Thanks to alfanso and dabrownman and isand66 and Toad.de.b I was inspired and encouraged to take another shot at that whole grain durum, and to push a bit with playing with formulae for results that are more and more *mine*...
The durum got put through the mill a second time, then sifted, and then used in the levain and the dough. I changed to a 100% hydrated levain, created in a 3-stage build, and it went in to the final dough as it was hitting the "return to liquid" stage about 8 hours after peaking. I can say that the resulting dough felt totally different than the first round. I had a feeling that it needed a wee bit of assistance in getting to where I wanted it, so I tossed in 5g of white rye malt (which is why this round is only 99.2% durum), and gradually increased the hydration as I was kneading it until it just felt "right" at just over 75%. It truly was a joy to work this dough, and I could not believe how silky smooth and supple it was throughout the stretch-and-folds and in to bulk ferment. Of course - it couldn't totally behave itself and freaked me out a bit while bulking: no rise, no rise, slow slow rise over first few hours - then, within less than 15 minutes - almost doubled! I'm so glad that I wasn't distracted and had time right then to pre-shape, rest, and final shape before dropping it in to the bag covered banneton and immediately in to the coldest part of the fridge.

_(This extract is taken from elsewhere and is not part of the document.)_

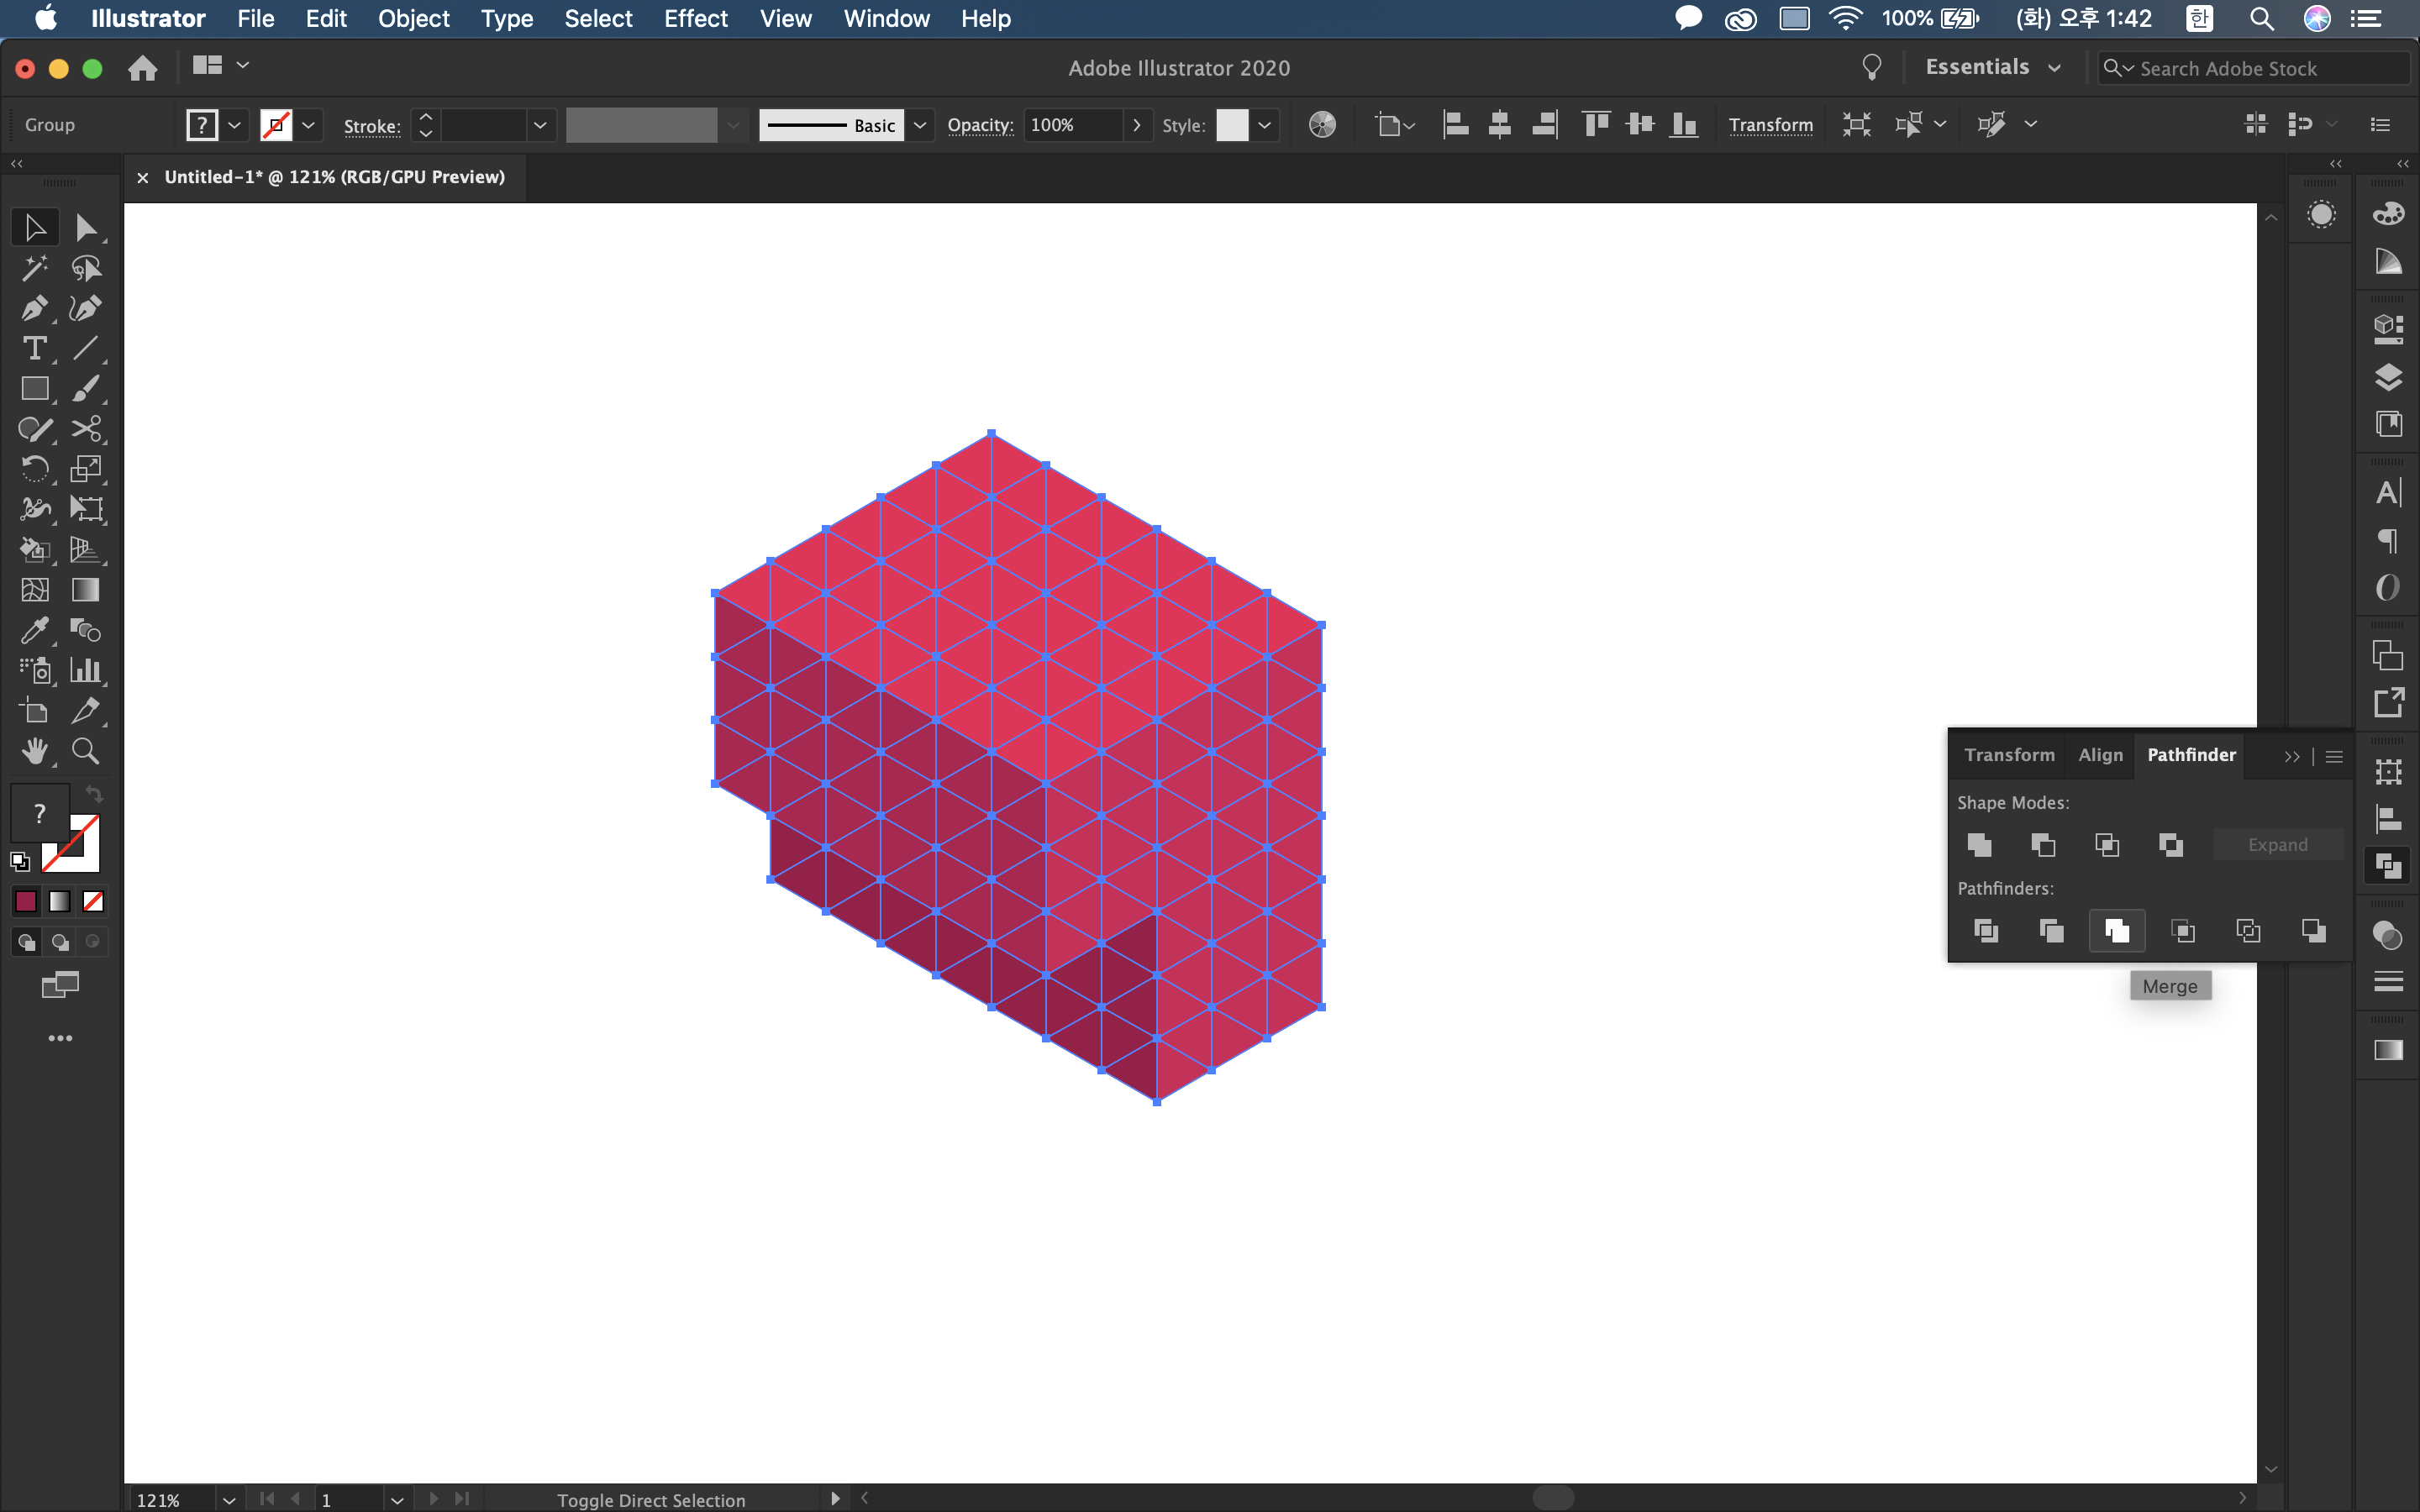Open the Effect menu

click(695, 18)
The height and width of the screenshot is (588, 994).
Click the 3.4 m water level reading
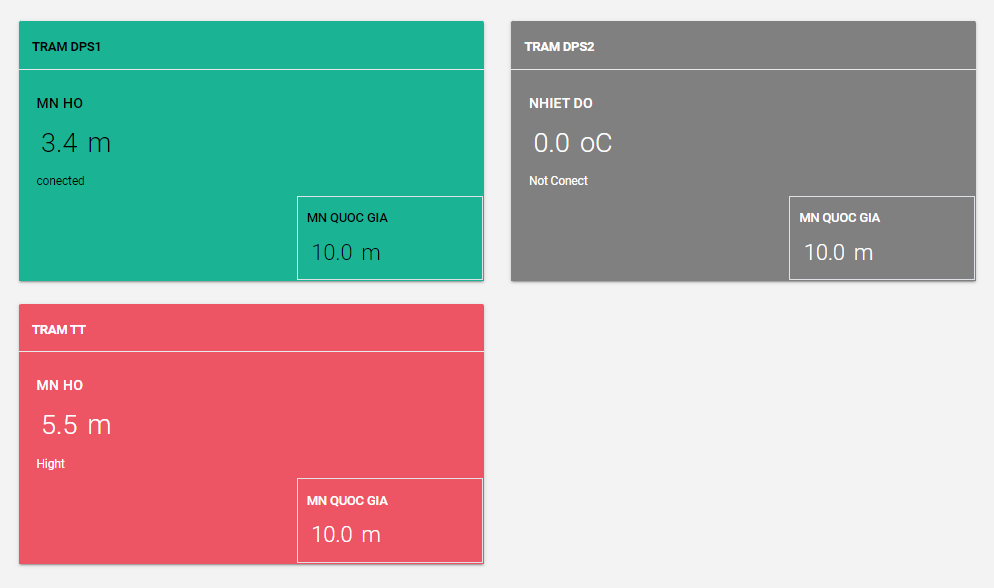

It didn't rise at all in the fridge (which didn't surprise me after the slow start on the bulk), so I let it warm up at room temperature for about an hour while I was preheating the oven. It apparently liked that timing, since was over 30% increased in volume by the time I scored it and got it in to the heat. I did 25 minutes covered at 450, then 30 minutes uncovered at 425, then pulled it out of the roaster and on to the rack for a final 5 minutes to hit 208 degrees internal:
For my "daily" loaf, I was also trying a new-to-me grain, and milled some Red Fife. We really like the 60% WG range, and love having some rye in there (along with the rye levain), and I wanted to play a bit with a toasted porridge, so this one ended up being:
100g fresh milled rye (all in the levain) - 13.3%
350g fresh milled red fife - 46.7%
300g all purpose - 40%
50g oat bran + 50g wheat germ, toasted then cooked in 200g water as porridge - 13.3%
60g dry milk powder + 5g white rye malt - 8.7%
12g salt - 1.6%
Water - 585g - 78% (including levain, porridge, and extra added while kneading)
The scent of this dough is truly intoxicating, and I did feel some difference in using the Red Fife instead of my more usual hard red spring wheat. I skipped my usual red and chocolate rye malt additions, since I didn't want them to overpower the toasty wheat notes this time:
The crumb came out a bit more dense than I expected, but it is definitely tender and tastes incredible:
I had fun with every part of this week's bake, and the best part was yesterday evening when my husband had the munchies and decided to disregard our usual "no cutting for 24 hours" rule and took the heel off of both loaves. He then went back and took another couple of pieces of the DURUM loaf to eat with no toppings / not toasted / just "as-is" because he enjoyed the flavour and texture so much. THAT was pretty darned near miraculous after last week's version was only saved from the trash by being paired with bruschetta.
We've got a couple of very different, but really appealing loaves to use this week - both of them good enough for nibbling on "as-is":
It really goes to show that the experts here are very wise - and that you get way better results when you "make it *yours*" and bake happy!